ENUNCIADO 1: Reproduza, sem nenhuma alteração, as linhas das entradas que vão da linha com "Morgane Stankiewiez (365, 699)" até a linha com "My Account (182, 28)", incluindo ambas.

TEXTO PARA LEITURA:
Esses camponeses aceitaram o desafio de trabalhar na propriedade de Pietro Tabacchi, italiano que, desde a década de 1850, possuía uma fazenda nas proximidades da vila de Santa Cruz, no atual município de Aracruz, ao norte de Vitória.

O sucesso dos agenciadores de Tabacchi, na tarefa de arregimentar camponeses norte-italianos para seu projeto, seria o prenúncio do que viria a ocorrer dali em diante. A Expedição Tabacchi inaugura, de fato, em 1874, a grande diáspora de italianos para o Brasil: um fluxo massivo de camponeses que se estendeu por praticamente um século. A partir do ano seguinte, além do Espírito Santo, outras províncias brasileiras passaram a receber grandes levas de italianos em seus portos.

Esse pioneirismo dos italianos em terras capixabas foi reconhecido pela Lei Federal, por meio da Lei 11.687, de 2 de junho de 2008, sancionada pela Presidência da República. O autor da proposta foi o então Senador do Espírito Santo, Gerson Camata (1941-2018), que tinha por objetivo “prestar a devida homenagem ao imigrante italiano, que, vindo de terras tão distantes, aqui se instalou e se fez gente nossa”.

ENUNCIADO 2: Prossiga com o texto sobre a imigração italiana no Espírito Santo a partir do ponto em que ele termina.

DADOS DE ORIGEM:
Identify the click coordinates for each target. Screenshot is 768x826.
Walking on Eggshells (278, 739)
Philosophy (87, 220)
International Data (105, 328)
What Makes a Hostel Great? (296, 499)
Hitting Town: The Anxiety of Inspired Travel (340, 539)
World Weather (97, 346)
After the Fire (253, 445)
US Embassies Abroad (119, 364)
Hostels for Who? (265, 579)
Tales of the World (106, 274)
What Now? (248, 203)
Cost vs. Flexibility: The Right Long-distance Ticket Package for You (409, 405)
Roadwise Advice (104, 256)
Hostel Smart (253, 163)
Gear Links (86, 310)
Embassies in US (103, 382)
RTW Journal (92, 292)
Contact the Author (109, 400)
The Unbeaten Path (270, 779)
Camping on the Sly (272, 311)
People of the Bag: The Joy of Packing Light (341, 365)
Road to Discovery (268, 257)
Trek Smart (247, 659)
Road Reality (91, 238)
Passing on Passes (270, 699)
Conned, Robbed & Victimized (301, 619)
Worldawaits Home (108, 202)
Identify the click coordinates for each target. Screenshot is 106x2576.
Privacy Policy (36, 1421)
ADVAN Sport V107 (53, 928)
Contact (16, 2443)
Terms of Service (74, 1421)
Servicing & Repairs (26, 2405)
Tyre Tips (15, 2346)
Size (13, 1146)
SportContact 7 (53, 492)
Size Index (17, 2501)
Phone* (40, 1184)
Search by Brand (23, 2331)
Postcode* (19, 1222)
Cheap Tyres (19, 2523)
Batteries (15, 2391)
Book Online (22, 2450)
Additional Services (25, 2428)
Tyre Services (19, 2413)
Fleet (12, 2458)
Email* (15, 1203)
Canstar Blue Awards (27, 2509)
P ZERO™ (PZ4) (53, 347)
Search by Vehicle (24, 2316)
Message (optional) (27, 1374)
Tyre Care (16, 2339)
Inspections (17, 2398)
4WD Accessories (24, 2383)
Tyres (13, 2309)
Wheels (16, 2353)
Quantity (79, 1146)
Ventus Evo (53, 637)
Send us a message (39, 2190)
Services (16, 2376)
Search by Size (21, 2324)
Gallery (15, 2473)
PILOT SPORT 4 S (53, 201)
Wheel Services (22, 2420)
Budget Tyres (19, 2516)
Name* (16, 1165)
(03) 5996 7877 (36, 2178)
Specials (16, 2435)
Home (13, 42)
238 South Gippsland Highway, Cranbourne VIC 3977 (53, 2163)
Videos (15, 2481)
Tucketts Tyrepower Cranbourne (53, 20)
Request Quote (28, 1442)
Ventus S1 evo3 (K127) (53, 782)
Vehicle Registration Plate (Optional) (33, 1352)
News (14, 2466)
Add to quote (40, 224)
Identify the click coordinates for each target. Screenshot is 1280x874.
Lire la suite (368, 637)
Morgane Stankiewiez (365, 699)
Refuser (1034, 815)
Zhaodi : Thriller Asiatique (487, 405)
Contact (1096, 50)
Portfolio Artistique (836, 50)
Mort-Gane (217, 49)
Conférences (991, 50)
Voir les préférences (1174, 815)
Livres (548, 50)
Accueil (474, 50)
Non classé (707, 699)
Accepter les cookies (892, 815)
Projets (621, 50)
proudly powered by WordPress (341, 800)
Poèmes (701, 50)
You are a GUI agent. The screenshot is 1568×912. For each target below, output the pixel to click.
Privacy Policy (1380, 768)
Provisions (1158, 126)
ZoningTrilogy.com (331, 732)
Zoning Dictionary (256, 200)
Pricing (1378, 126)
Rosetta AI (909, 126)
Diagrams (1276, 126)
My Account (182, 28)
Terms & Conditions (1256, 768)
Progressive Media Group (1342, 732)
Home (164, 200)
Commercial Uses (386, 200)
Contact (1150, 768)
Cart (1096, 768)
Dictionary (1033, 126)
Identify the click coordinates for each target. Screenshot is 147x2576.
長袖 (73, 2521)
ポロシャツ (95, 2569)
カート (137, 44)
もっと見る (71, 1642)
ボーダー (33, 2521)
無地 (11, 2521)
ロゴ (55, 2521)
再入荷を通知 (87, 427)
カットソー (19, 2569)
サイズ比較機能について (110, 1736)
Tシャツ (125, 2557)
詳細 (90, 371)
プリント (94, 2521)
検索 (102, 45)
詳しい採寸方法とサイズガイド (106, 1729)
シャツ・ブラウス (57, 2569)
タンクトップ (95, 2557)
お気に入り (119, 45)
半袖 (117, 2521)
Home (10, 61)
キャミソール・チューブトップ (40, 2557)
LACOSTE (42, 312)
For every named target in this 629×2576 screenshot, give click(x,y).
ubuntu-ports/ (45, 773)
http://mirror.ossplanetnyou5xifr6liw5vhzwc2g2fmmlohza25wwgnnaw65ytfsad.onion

RESPOSTA 1:
Morgane Stankiewiez (365, 699)
Refuser (1034, 815)
Zhaodi : Thriller Asiatique (487, 405)
Contact (1096, 50)
Portfolio Artistique (836, 50)
Mort-Gane (217, 49)
Conférences (991, 50)
Voir les préférences (1174, 815)
Livres (548, 50)
Accueil (474, 50)
Non classé (707, 699)
Accepter les cookies (892, 815)
Projets (621, 50)
proudly powered by WordPress (341, 800)
Poèmes (701, 50)
You are a GUI agent. The screenshot is 1568×912. For each target below, output the pixel to click.
Privacy Policy (1380, 768)
Provisions (1158, 126)
ZoningTrilogy.com (331, 732)
Zoning Dictionary (256, 200)
Pricing (1378, 126)
Rosetta AI (909, 126)
Diagrams (1276, 126)
My Account (182, 28)

RESPOSTA 2:
Mas, esses pioneiros italianos se rebelaram contra as cláusulas abusivas do contrato com Pietro Tabacchi, na fazenda Nova Trento (Aracruz). Num gesto de revolta, abandonaram Santa Cruz e exigiram serem transferidos para as colônias oficiais, para assim trabalhar em terras de sua propriedade.

Um grupo seguiu para as colônias do Sul do Brasil, enquanto outros 145 italianos, que estavam hospedados em barracões em Vitória, à espera de um destino, aceitaram a proposta do governo do Espírito Santo para se instalar na Colônia Imperial de Santa Leopoldina.

No acervo do Arquivo Público do Estado do Espírito Santo – APEES, existem centenas de documentos que testemunham esse importante fato histórico. Parte dessa documentação, esclarece que a colonização italiana em Santa Teresa (Núcleo do Timbuhy – na antiga Estrada de Santa Tereza) teve início entre os meses de maio e outubro de 1874. Com base nesses documentos do Arquivo Público foi instituída a Lei Federal n. 13.617, de 11 de janeiro de 2018, que reconhece, oficialmente, a cidade de Santa Teresa como a pioneira da imigração italiana no Brasil.

Aos poucos, essas primeiras famílias foram conduzidas, em pequenas canoas, via Rio Santa Maria da Vitória, ao então Porto do Cachoeiro de Santa Leopoldina (junto ao local até onde era possível a navegação). A partir desse ponto de desembarque, o trajeto deveria ser percorrido em trilhas abertas em meio à floresta, a pé ou em lombo de animais, até se alcançar os lotes agrícolas, no Núcleo do Timbuhy, um anexo da citada colônia, em território do atual município e cidade de Santa Teresa.

Essa trilha se alargou e transformou-se na Estrada 080-ES, que une as cidades de Santa Leopoldina e Santa Teresa, um percurso de 30 Km. Nesse percurso, desde 2004, quando se comemorou os 130 anos da imigração italiana, sempre no dia 01 de maio, é realizado o evento Caminho do Imigrante .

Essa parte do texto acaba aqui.